The in vitro skin irritation potential of the test material was assessed in a study which was conducted in accordance with the standardised guidelines OECD 439 and EU Method B.46, under GLP conditions, using a human three-dimensional epidermal model (EPISKIN Small model (EPISKIN-SM™)). The study was awarded a reliability score of 1 in accordance with the criteria set forth by Klimisch et al. (1997).

During the study, 0.25 µL test material was applied (unchanged), directly on top of the skin tissue, for 15 minutes.

The test material was applied undiluted (25 μL), directly on top of the skin tissue for 15 ± 0.5 minutes. After a 42-hour post-incubation period, determination of the cytotoxic (irritancy) effect was performed. Cytotoxicity is expressed as the reduction of mitochondrial dehydrogenase activity measured by formazan production from MTT at the end of the treatment.

Skin irritation is expressed as the remaining cell viability after exposure to the test material. The relative mean tissue viability obtained after 15 ± 0.5 minutes of treatment with the test material compared to the negative control tissues was 74 %. Since the mean relative tissue viability for the test material was above 50 % after 15 ± 0.5 minutes treatment the test material is considered to be non-irritant.
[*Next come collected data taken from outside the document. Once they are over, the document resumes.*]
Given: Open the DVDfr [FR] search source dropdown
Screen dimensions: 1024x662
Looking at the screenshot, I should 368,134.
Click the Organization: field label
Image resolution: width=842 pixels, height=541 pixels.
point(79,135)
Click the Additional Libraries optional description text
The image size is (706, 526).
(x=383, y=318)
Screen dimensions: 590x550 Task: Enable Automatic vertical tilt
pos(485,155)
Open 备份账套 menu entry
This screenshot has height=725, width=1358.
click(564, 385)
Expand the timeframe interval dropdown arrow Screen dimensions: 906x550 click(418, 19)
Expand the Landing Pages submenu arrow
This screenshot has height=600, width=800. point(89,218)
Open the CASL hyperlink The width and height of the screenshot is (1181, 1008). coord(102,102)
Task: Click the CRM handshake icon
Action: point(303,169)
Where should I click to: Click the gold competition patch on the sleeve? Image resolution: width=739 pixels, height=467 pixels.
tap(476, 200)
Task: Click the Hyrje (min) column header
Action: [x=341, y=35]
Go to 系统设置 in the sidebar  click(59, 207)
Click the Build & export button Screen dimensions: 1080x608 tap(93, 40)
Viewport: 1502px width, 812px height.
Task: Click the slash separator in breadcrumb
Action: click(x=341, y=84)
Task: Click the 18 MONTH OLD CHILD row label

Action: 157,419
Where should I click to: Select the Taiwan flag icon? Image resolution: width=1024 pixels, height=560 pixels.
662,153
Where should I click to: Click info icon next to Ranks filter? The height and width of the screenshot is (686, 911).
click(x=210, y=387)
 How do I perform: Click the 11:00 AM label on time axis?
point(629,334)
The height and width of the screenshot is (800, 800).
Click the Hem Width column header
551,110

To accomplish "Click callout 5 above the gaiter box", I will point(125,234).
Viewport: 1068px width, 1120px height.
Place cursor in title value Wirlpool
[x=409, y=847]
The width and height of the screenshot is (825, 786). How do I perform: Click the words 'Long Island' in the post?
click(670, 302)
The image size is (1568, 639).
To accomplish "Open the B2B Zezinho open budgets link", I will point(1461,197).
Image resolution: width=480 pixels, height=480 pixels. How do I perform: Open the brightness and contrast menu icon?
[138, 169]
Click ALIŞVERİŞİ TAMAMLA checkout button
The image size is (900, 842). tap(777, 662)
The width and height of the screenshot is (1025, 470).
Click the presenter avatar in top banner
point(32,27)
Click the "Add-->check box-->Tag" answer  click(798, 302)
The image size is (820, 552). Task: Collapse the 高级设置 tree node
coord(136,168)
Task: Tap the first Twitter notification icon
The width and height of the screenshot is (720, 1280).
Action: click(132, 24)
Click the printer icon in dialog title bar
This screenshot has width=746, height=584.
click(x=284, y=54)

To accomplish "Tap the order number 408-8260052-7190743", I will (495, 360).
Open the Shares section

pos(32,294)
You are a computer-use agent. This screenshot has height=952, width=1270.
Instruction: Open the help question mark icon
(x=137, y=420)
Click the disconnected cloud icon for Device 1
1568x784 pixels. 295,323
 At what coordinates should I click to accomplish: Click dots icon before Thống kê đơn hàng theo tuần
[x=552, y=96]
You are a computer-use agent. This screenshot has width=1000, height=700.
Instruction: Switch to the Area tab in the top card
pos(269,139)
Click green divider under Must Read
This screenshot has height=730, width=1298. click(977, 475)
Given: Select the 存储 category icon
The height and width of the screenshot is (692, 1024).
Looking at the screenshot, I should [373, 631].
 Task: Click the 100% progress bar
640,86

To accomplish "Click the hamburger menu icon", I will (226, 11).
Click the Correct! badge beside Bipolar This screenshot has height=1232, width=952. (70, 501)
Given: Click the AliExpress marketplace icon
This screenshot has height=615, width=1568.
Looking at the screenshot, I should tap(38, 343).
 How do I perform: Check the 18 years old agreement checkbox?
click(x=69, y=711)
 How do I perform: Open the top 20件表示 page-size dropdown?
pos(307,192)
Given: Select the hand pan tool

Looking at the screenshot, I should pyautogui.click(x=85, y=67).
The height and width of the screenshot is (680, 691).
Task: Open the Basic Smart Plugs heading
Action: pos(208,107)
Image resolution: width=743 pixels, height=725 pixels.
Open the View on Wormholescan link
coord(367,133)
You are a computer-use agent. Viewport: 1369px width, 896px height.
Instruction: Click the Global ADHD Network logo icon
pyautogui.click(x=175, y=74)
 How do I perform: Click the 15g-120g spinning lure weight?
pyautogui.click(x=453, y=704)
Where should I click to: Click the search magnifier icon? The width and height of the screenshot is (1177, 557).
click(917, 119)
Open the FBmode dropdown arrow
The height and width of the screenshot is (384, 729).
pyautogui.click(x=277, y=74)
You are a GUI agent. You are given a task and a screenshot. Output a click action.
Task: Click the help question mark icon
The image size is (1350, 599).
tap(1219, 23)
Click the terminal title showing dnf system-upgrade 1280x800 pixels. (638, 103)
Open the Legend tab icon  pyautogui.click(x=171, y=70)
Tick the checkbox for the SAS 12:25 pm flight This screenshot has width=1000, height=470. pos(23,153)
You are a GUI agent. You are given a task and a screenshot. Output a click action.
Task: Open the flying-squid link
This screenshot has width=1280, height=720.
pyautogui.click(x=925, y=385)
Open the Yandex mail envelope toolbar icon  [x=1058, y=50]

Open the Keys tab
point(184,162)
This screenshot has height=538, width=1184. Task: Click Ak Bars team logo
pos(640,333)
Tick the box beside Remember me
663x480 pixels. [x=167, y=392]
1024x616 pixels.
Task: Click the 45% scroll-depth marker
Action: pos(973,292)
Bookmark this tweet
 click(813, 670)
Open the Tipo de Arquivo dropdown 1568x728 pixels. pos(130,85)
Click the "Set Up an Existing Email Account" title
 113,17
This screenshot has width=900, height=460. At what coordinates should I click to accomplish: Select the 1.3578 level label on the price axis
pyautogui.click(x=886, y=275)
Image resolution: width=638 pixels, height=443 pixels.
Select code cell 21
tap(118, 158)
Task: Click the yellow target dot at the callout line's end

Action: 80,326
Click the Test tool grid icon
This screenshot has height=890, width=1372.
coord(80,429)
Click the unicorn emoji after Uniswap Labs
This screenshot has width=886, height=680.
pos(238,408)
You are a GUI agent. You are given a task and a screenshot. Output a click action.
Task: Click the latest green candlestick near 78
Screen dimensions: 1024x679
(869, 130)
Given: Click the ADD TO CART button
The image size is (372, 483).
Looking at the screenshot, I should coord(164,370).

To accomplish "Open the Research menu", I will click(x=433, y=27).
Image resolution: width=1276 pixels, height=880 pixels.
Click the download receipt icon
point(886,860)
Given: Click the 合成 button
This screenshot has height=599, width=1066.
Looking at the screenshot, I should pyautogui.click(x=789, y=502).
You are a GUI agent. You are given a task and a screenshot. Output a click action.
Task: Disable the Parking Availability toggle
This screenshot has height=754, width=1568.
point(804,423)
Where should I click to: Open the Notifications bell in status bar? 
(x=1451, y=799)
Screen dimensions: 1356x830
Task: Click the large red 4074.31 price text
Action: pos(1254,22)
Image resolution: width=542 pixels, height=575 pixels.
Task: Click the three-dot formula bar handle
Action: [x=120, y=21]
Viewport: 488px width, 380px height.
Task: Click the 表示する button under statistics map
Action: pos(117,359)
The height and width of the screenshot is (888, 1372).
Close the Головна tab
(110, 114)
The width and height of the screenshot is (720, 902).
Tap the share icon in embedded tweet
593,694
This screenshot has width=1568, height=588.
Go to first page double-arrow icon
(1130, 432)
The positive control had a mean cell viability of 6.6 % after 15 ± 0.5 minutes of exposure. The absolute mean OD570 (optical density at 570 nm) of the negative control tissues was within the laboratory historical control data range. The standard deviation value of the percentage viability of three tissues treated identically was < 5 %, indicating that the test system functioned properly.

In conclusion, the test material is non-irritant in the in vitro skin irritation test under the experimental conditions described.

Eye irritation

- in vitro eye irritation (Gijsbrechts, 2019a)

The eye irritation potential of the test material was evaluated, as measured by its ability to induce opacity and increase permeability in an isolated bovine cornea using the Bovine Corneal Opacity and Permeability test (BCOP test). The study was conducted in accordance with the standardised guideline OECD 437 and under GLP conditions. The study was awarded a reliability score of 1 in accordance with the criteria set forth by Klimisch et al. (1997).

During the study, the test material was applied as supplied (750 μL) directly on top of the corneas. The eye damage of the test material was tested through topical application for 10 minutes. After exposure the cornea was thoroughly rinsed to remove the test material and incubated for 2 hours with fresh medium followed by opacity measurement and the permeability of the corneas was determined after a 90 minutes incubation period with sodium fluorescein.

The negative control responses for opacity and permeability were less than the upper limits of the laboratory historical range indicating that the negative control did not induce irritancy on the corneas. The mean in vitro irritancy score of the positive control (ethanol) was 55 and was within two standard deviations of the current historical positive control mean. It was therefore concluded that the test conditions were adequate and that the test system functioned properly.

Under the conditions of the study, the test material did not induce ocular irritation through both endpoints, resulting in a mean in vitro irritancy score of 0.4 after 10 minutes of treatment.

In conclusion, since the test material induced an IVIS ≤ 3, no classification is required for eye irritation or serious eye damage.

Justification for classification or non-classification

In accordance with the criteria for classification as defined in Annex I, Regulation (EC) No 1272/2008, the substance does not require classification with respect to skin or eye irritation.